In reading the financial headlines over the last few months I've noticed a lot of outrage concerning individuals and organizations who feel they have been cheated out of their money by Wall Street when various finance and investment schemes they had entered into with Wall Street advisers went awry. I have no intention of defending any of these schemes or their promoters. Fraud is fraud and if fraud was the way some of these schemes were marketed, that's punishable.
What I think should be remembered, alongside acknowledging and punishing the frauds, is that the wealth that was supposedly lost by various individuals (and especially state and local governments) was wealth that never actually existed in the first place. It was faux-wealth that was "created" by unbacked credit expansion and the issuance of new paper ticket claims to the existing supply of real wealth. A lot of people got fooled initially when they made these faux-wealth investments into thinking that they actually controlled or were entitled to the real wealth these charades represented.
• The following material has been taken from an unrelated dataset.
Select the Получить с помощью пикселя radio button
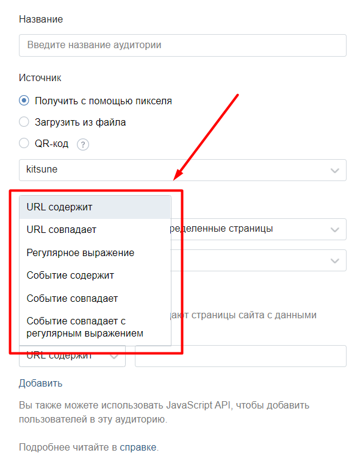Screen dimensions: 360x464 pyautogui.click(x=24, y=101)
Understandably, they are confused to the point of anger when reality reasserts itself and they find out that, not only do they not own the things they thought they did but those things never existed in the first place.
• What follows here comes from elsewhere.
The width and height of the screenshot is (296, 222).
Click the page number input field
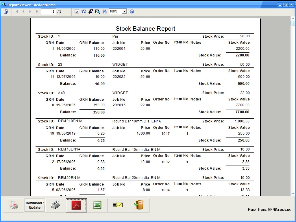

The reason I call special attention to the victims of these collapsing finance and investment schemes who find themselves to be the agents of state and local governments is because these people should be least surprised of anyone to have "lost" control of their faux-wealth. After all, they work for the government, an institution whose reputation the world over is one of producing no real wealth whatsoever yet nonetheless being the world's reigning champion at carelessly consuming any it might lay its hands on.
Government is home to the least financially-savvy individuals in a given society. It is home to the most corrupt, the least entrepreneurial, the least sophisticated, the most cluelessly detached from reality. Government employees live their entire lives producing nothing of value to anyone else (hint: that's why they finance themselves coercively) yet somehow maintain the illusion that they are entitled to a comfortable standard of living like the other, productive members of society off which they feed.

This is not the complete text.